Section 176 enables either an employer or an employee to appoint himself as the bargaining representative: Klein v Metropolitan Fire and Emergency Services Board [2012] FCA 1402 at [163], (2012) 208 FCR 178, 218 per Gordon J. Section 178 provides for the time when the appointment of a "bargaining representative" comes into force and the giving of a copy of an instrument of appointment. Section 178A provides for the revocation of the appointment of a "bargaining representative".
11 Within Part 2 - 4, Division 4 provides for the "Approval of enterprise agreements". Within that Division, s 180 provides for employees to be given a copy of a proposed enterprise agreement. Section 181 allows an employer to request employees approve a proposed agreement by voting for it.

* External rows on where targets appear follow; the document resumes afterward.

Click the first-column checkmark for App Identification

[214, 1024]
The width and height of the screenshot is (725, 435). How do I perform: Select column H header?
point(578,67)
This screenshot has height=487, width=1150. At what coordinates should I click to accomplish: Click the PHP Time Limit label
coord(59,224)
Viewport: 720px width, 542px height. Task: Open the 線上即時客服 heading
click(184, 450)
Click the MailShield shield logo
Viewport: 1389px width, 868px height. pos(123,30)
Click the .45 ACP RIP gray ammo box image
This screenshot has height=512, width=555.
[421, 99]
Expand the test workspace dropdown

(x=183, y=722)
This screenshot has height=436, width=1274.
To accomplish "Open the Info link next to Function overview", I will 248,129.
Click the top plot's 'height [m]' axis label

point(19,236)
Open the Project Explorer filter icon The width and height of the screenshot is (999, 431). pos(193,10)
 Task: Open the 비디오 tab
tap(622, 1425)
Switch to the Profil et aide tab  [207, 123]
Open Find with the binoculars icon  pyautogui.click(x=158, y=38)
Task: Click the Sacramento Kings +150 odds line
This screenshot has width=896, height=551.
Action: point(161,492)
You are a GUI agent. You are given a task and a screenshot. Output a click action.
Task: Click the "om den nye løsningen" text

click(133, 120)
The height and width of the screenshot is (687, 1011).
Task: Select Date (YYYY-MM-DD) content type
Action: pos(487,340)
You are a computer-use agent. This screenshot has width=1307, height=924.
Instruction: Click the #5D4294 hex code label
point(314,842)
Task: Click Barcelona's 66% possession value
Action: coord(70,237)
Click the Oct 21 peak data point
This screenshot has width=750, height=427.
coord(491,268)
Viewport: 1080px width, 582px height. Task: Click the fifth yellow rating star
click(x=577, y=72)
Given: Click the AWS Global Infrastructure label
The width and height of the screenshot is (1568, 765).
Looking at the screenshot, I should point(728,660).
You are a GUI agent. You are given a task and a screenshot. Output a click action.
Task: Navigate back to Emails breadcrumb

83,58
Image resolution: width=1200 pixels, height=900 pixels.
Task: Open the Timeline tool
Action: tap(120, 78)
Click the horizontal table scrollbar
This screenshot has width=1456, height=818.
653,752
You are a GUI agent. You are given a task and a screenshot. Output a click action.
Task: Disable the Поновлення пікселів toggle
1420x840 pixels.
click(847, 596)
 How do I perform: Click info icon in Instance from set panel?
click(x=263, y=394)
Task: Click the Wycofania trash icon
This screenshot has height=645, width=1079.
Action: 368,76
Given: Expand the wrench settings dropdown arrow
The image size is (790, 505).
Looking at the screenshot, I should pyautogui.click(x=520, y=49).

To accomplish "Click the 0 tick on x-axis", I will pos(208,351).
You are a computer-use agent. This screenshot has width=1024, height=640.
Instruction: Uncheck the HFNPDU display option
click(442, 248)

Section 182 provides for the time when an enterprise agreement is made and provides as follows:
When an enterprise agreement is made
Single-enterprise agreement that is not a greenfields agreement
(1) If the employees of the employer, or each employer, that will be covered by a proposed single-enterprise agreement that is not a greenfields agreement have been asked to approve the agreement under subsection 181(1), the agreement is made when a majority of those employees who cast a valid vote approve the agreement.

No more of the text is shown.